I won’t go on any more about how I ended up in this totally improbable cap and gown. Instead, I’ll share a poem, one of the first I wrote when I improbably became this city’s first poet laureate. The physics students here today will recognize the concept of “superposition of states.” I hope the sports and rec people like the metaphor. And our former mayor, who began the poet laureate program, may recognize it.

It’s called:

I never thought I’d write a hockey poem

Climbing dim stairs
at midnight, when spring has struggled back
like the shifting fortunes
of a playoff series and the may tree is shaking out
its tasselled blossoms,
while the full moon skims down the sky,
a white puck.

A mile or two away, on the frozen-cloud surface
of the real arena,
a winter sport is superimposed on spring. 
Third period
of overtime, and young men battle back and forth, 
trying to collapse
wave on wave of possibility to a point
of dense rubber
observed at last in one net or another. 

But I am going off to bed, 
leaving fortune
in a superposition of states. Not realizing
I’ll awake
to a radio announcer’s words – We won – and find 
that gladness scores
an absurd and unexpected slapshot.

It’s not specific consequences of a victory
that really matter –
not the celebrating crowds that surge from bars,
a muddled wave machine
of jubilee and mob. Nor the poet who observes
within herself
a tremor of unfamiliar fandom and a poem.

It’s the mad fact
that we live every moment of our lives in overtime – 
a condition
of entangled futures waiting to be observed. 
May flowers 
and blue lines, uproar and moonlight 
overlapping 
in the kind of world where anything 
might happen.

We can’t plan or predict what will happen in our lives. However, that uncertainty is the greatest privilege the universe gives us. We live right at the boundary where the constraints of the past meet the openness of future. We live in the zone where we must learn new things—and we have to interpret and share those learnings. What do they mean for how we live our lives, for how we should act?

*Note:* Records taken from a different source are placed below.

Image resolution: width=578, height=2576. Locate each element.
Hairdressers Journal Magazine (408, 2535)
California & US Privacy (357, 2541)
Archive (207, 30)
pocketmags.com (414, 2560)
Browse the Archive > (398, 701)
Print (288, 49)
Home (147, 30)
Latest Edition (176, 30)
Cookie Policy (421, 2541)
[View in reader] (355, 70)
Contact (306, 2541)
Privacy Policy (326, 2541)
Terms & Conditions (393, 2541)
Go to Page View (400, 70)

Life is a difficult edge to live on. We face huge challenges on this planet – you all know that. And there is no one net to shoot at, no magic slapshot that will score victory in the overlapping issues of climate crisis and social justice, economics and politics. This is a phase space with complex dimensions.

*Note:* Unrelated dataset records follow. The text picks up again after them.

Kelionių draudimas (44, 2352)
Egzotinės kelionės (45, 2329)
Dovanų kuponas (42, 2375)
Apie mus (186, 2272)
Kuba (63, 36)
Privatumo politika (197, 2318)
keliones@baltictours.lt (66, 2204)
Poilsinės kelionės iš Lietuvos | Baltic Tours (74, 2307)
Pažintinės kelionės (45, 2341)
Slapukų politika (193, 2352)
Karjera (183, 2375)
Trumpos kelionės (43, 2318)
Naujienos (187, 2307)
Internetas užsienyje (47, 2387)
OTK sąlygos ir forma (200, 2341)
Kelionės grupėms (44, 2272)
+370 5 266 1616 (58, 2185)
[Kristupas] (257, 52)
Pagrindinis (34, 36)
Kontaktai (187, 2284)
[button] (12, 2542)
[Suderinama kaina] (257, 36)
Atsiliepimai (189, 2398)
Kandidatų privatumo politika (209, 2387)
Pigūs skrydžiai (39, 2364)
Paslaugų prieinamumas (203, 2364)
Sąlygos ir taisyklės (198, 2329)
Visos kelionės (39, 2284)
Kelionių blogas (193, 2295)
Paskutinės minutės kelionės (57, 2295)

But that complexity is a good thing. Solutions will bubble up from many sources—including each of you. Whatever difficulties the world faces today, there will be an after. Resilience, inventiveness and empathy will get us through.

So today, I am grateful for one more thing– that you have your improbable futures ahead of you, and that the future will have each one of you.

Congratulations on this day. And thank you, all.”